Esta variedad de la enfermedad se denomina acné del adulto y es más frecuente en los hombres que en las mujeres.

El principal factor que determina la persistencia del acné después de la adolescencia es la actividad excesiva de las glándulas sebáceas de la piel. Estas glándulas se ubican en los folículos pilosos y producen una sustancia grasa denominada sebo, cuya función es mantener lubricada la piel.

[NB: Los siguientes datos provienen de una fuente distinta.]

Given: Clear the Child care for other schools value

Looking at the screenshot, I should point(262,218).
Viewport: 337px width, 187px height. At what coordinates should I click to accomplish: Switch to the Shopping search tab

Ahora bien, la producción de sebo depende, en gran medida, de la actividad de ciertas hormonas, en particular la testosterona, de modo que si una persona produce grandes cantidades de esta hormona, aumenta la cantidad de sebo en las glándulas sebáceas y ello favorece la obstrucción de los conductos de los folículos pilosos, con lo que se forman las espinillas y los barros. Otro factor que contribuye a la obstrucción de los folículos es la acumulación de células muertas de la piel.

Una vez que los folículos se obstruyen, en el sebo acumulado proliferan ciertas bacterias llamadas Propionibacterium acnes, de modo que la piel alrededor del folículo tapado se inflama y enrojece.
Los cambios en la alimentación no han resultados ser muy efectivos para controlar o prevenir el acné de adulto; tampoco es conveniente molestarse las espinillas o los granos porque esto en vez de mejorar el problema puede agravarlo y dejar cicatrices.

Por el contrario una limpieza adecuada de la piel todos los días (en la mañana y en la noche), con una loción medicada o un jabón suave y de pH neutro, permite eliminar el exceso de grasa y de células muertas en la piel, lo que ayuda a evitar la formación de barros y espinillas. El uso del aceite de Tea Tree (proveniente del árbol del té, con propiedades antisépticas,  antinflamatorias, cicatrizantes y analgésicas) es muy conveniente en los casos de ácne leve a moderado ya que su aplicación parece ser tan eficaz como el peroxido de benzoil en un 5% (Oxy-5, BenzacAC y otros), y produce menor irritación a la piel.

Además, están disponibles diversos productos para combatir el acné, los cuales contienen sustancias que descomponen los tapones de células muertas en los folículos y evitan la proliferación de las bacterias. Sin embargo, antes de utilizar cualquiera de estos productos es importante consultar con el médico o un especialista en dermatología, quien podrá definir las medidas más apropiadas para controlar el problema.